Trochę z tym zeszło, ale prawie gotowe. Jeszcze pozostaje dorobić klapę do piwnicy i trochę mam obawy jak to zadziała wilgotnościowo. Zdarzało się, że jak przykrywałem piwniczkę OSB, to lekko pleśniała od dołu. Ale wtedy w piwniczce było trochę zapleśniałego papieru. Na ten moment nie wyprowadziłem z piwnicy wentylacji i mam obawy czy nie wyziębiłaby za bardzo wejścia wodociągu i wodomierza.

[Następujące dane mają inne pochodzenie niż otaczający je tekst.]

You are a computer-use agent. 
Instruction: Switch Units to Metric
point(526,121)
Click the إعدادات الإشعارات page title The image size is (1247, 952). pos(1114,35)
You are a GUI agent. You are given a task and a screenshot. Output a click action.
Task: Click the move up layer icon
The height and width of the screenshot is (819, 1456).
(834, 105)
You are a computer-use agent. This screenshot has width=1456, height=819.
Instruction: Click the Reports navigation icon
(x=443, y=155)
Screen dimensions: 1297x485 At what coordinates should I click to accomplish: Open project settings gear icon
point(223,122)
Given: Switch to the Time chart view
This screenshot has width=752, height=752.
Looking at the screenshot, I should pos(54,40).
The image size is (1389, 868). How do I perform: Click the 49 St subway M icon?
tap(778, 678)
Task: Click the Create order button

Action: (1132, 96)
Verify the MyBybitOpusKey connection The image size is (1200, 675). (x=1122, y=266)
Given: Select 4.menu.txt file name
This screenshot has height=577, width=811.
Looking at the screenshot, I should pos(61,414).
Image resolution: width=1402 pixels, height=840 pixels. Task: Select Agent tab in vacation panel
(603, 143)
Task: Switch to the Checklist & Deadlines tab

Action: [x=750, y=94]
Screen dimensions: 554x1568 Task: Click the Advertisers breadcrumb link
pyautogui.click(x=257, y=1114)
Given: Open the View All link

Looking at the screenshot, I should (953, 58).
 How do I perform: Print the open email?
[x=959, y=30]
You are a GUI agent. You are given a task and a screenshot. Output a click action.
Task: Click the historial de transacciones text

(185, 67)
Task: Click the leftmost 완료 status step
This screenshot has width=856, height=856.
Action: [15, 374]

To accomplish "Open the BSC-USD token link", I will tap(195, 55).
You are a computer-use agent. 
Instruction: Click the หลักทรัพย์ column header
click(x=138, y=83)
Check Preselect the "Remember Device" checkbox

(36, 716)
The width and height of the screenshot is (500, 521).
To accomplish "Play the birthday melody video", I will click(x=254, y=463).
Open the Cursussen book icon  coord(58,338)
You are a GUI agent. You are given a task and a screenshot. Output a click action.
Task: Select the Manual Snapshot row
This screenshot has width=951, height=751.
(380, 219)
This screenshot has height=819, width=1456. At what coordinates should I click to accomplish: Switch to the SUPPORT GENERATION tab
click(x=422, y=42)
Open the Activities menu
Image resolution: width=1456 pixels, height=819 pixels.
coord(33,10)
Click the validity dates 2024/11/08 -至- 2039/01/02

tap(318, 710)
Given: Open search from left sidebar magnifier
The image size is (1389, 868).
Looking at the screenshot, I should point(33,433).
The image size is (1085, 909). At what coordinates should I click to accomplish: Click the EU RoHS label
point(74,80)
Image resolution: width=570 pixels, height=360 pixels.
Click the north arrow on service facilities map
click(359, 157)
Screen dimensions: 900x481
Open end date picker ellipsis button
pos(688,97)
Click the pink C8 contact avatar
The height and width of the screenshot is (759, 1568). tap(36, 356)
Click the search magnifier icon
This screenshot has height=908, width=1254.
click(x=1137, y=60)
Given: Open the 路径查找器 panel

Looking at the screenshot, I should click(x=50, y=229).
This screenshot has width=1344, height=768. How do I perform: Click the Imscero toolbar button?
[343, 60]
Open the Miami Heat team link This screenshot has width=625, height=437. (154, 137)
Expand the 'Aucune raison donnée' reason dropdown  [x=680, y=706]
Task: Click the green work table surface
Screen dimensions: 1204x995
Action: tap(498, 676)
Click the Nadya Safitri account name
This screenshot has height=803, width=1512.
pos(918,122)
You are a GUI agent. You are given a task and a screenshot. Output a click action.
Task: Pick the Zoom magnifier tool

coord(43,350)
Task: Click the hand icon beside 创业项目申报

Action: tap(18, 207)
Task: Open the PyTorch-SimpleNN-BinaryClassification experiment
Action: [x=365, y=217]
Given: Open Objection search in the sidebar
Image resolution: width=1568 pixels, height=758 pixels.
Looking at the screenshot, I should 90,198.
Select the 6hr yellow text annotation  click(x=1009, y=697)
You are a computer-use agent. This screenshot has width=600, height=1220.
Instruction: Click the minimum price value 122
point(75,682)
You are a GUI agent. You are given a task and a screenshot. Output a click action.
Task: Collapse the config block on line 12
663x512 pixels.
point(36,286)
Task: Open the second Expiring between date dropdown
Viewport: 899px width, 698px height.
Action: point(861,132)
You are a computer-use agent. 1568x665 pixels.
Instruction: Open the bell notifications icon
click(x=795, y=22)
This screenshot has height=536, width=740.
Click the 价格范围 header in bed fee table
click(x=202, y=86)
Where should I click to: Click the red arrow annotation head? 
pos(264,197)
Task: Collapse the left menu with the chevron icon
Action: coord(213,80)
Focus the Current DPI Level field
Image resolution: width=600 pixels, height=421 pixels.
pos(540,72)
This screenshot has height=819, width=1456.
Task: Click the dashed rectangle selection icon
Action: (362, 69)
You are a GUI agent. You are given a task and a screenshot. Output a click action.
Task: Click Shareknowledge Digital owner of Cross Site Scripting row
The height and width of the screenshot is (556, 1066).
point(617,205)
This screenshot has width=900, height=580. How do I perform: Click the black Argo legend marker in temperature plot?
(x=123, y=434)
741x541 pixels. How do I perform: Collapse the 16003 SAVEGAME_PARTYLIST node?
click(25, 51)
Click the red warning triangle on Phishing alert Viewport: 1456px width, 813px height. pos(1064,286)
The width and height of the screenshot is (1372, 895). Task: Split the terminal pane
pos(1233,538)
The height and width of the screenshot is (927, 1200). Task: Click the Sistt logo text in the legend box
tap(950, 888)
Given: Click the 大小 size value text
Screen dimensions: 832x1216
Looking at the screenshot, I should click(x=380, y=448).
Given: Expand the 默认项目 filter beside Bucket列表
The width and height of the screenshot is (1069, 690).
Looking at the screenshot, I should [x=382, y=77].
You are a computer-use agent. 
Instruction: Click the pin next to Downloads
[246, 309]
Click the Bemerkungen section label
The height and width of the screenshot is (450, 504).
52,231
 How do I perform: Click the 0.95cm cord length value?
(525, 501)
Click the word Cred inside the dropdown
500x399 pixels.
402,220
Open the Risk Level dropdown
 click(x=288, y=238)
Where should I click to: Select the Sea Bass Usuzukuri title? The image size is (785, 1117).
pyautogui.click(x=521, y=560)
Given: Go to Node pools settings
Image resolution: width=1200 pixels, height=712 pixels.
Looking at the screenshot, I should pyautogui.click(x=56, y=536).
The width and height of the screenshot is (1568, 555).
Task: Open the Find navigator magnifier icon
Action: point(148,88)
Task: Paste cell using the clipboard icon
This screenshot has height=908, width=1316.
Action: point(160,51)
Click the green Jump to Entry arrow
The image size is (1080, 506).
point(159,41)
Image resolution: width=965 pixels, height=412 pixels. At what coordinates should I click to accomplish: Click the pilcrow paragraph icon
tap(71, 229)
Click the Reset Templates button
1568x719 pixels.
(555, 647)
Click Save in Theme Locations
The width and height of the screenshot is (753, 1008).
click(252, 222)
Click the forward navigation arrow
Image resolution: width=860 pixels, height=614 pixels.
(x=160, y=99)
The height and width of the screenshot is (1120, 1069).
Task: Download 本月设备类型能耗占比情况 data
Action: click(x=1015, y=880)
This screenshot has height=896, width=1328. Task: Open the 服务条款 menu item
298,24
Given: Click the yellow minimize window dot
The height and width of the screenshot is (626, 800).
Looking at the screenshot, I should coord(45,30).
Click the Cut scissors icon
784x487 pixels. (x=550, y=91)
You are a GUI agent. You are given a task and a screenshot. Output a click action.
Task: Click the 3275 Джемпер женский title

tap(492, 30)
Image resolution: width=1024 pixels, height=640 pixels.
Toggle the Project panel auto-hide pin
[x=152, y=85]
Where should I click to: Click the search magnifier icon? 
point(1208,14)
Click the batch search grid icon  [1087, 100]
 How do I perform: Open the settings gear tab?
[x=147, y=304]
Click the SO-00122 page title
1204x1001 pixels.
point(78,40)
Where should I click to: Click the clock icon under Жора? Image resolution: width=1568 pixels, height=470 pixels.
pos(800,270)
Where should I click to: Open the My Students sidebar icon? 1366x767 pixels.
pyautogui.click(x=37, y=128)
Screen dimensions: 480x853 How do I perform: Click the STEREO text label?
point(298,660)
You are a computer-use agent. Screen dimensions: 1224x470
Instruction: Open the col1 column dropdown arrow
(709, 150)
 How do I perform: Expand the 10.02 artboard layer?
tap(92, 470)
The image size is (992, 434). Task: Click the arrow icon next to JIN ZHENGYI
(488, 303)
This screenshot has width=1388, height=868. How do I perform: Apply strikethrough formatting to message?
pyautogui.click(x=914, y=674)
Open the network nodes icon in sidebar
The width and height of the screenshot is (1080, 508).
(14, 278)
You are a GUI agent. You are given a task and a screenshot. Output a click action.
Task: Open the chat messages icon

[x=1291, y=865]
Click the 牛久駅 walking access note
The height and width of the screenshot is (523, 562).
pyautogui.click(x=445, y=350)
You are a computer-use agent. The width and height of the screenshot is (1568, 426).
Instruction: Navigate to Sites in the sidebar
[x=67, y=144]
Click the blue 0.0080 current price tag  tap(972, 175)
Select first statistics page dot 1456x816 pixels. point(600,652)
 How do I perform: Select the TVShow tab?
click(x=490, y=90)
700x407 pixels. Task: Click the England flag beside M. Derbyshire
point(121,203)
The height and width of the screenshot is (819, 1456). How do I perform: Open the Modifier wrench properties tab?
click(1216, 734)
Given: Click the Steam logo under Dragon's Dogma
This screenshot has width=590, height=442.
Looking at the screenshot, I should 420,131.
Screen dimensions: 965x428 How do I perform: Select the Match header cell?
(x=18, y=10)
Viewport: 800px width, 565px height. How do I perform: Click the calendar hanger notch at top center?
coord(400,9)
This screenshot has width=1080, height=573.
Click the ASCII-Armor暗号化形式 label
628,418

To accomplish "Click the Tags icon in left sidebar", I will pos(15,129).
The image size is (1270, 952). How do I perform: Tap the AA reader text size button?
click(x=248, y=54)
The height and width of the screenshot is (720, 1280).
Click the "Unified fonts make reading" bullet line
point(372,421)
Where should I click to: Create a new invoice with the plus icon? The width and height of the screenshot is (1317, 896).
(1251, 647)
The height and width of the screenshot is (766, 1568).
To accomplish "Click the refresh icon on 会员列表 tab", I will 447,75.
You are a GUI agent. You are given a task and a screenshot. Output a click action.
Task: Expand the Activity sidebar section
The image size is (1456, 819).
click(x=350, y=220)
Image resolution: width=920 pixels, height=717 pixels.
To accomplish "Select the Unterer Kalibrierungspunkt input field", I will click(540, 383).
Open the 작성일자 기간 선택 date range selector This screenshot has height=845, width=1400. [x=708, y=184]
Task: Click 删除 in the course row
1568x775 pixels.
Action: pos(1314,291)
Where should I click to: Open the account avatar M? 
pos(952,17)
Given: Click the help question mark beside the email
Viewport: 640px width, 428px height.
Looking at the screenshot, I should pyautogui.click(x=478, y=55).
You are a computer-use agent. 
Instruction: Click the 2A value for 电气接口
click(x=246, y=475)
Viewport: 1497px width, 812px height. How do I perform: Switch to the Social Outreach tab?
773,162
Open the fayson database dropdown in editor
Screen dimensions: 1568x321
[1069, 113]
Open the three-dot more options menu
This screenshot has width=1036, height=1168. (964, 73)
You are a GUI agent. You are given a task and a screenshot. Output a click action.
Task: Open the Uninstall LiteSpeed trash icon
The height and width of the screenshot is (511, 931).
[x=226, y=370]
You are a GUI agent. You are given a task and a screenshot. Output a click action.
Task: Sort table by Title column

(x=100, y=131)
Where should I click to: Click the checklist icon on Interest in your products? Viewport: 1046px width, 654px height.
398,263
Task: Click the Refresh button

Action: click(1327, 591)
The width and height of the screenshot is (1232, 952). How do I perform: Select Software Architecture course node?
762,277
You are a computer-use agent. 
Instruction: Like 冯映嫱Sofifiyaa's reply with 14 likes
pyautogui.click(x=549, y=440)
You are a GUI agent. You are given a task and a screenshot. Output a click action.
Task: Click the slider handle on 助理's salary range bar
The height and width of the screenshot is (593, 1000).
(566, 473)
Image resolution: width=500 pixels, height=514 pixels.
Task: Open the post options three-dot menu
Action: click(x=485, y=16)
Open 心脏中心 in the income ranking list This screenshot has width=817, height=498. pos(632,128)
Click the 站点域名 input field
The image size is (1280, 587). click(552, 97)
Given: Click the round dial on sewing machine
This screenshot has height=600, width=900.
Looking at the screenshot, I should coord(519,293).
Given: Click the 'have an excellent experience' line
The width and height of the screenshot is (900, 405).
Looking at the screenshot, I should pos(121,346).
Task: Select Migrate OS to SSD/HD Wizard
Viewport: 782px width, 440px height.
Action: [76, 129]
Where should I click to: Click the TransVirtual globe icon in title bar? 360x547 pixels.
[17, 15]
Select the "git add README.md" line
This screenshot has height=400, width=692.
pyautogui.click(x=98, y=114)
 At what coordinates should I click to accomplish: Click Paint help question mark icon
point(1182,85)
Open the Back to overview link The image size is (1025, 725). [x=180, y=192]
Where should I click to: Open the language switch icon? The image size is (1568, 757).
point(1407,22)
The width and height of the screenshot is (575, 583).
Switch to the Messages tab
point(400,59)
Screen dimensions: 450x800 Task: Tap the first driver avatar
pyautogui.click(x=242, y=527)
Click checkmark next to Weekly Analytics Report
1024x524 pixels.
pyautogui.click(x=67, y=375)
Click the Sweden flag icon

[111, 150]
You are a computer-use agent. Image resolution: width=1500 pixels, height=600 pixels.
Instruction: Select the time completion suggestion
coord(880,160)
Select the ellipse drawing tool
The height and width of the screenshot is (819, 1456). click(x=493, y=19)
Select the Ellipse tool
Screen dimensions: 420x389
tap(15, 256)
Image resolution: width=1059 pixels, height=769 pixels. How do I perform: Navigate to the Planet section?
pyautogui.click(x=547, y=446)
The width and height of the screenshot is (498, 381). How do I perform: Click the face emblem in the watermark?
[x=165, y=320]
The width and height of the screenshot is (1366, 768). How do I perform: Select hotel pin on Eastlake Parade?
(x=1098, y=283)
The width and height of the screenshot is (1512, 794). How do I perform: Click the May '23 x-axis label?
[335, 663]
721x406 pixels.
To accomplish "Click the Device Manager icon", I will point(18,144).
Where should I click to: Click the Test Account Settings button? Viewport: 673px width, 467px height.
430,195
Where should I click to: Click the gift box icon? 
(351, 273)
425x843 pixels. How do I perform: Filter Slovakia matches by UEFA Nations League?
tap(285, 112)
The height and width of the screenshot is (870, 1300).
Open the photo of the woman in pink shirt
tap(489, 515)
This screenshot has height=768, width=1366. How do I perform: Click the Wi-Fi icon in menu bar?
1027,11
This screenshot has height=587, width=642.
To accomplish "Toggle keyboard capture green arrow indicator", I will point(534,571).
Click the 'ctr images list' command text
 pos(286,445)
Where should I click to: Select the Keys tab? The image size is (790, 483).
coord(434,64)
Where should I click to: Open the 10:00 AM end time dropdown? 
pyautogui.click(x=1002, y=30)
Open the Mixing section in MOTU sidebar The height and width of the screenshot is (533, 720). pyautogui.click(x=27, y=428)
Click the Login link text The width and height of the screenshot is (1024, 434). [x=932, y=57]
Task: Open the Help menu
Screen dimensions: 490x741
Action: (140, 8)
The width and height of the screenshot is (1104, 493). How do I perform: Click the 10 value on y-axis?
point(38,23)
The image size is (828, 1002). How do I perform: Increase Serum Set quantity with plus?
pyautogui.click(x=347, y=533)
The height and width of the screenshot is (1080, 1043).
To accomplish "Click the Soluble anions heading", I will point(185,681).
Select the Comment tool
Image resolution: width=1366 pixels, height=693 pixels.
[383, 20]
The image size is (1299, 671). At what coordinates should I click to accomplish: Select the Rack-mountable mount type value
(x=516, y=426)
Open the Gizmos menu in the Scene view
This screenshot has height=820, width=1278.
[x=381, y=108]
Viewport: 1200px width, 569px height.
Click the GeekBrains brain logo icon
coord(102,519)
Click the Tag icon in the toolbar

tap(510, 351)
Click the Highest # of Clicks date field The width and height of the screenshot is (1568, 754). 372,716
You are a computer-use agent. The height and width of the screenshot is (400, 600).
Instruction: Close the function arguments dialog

Kupiłem zawiasy do klapy i planowałem otwieranie jej na ścianę kuchenną, ale... wczoraj zauważyłem, że nie da się jej w pełni otworzyć, bo zahaczy o klamkę do łazienki. Może zatem będzie częściowo otwierana, a może zdecyduję się na otwieranie klapy na lewą stronę. Problem w tym, że wówczas zawiasy od góry trochę by przeszkadzały w kuchni.
Kupiliśmy olej do drewna Altax kasztanowy. Po wykonaniu klapy zostanie szpachlowanie, szlifowanie, czyszczenie i olejowanie. Później mebelki kuchenne, łóżko i można gościć. Poniżej jeszcze widok z zewnątrz przez okno tarasowe.